_The task_
In the prayer text about Kazakhstan, how many people from Mission Agape have become missionaries and church planters?
=== Source document ===
Challenges for Prayer

The expatriate Christian community is very diverse. Many speak Kazakh and are committed to long-term work in Kazakhstan. Russians, Americans, Koreans, Germans and many other nationalities all enrich the ministry in their own way. Pray for humility as they serve the indigenous Church. Thank God for the coordinating work of the Kazakh Partnership. There are many needs – reaching the unreached, training, discipling, tentmaking as well as business-as-mission and work focused on material needs. The government can be suspicious of and hostile to the presence of missionaries – pray for the doors to remain open to minister. The threat of intimidation, expulsion and even violence exists, even if it is not common.

Christian mercy ministries. There is widespread dysfunction and brokenness in many Kazakh families. Alcoholism and drug addiction are widespread; heroin is as easy to obtain as alcohol. Family breakdown and widespread corruption exacerbate the suffering of many. Pray for Christians to have a powerful transforming effect on society as they demonstrate Christ’s love. There are increasing numbers of ministries focusing on these needs. One of the most remarkable is Mission Agape, a live-in program where addicts are discipled and trained – over 100 have become missionaries and church planters.
=== Source data ===
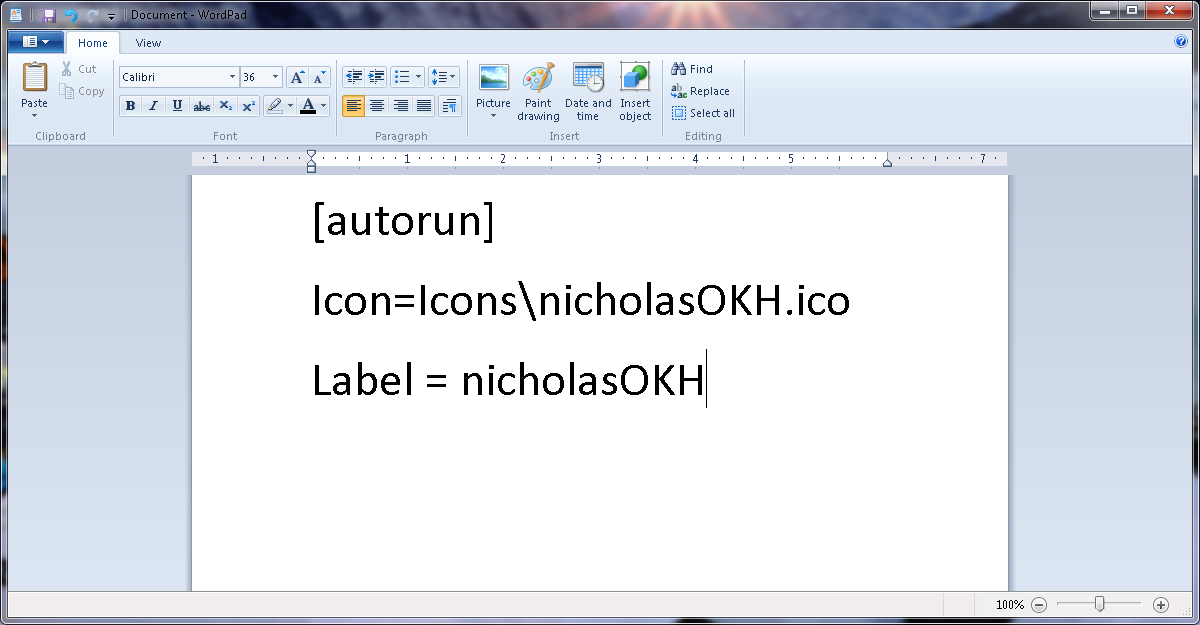Toggle center paragraph alignment
1200x625 pixels.
(x=376, y=105)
===
_Answer to this exercise_
Over 100.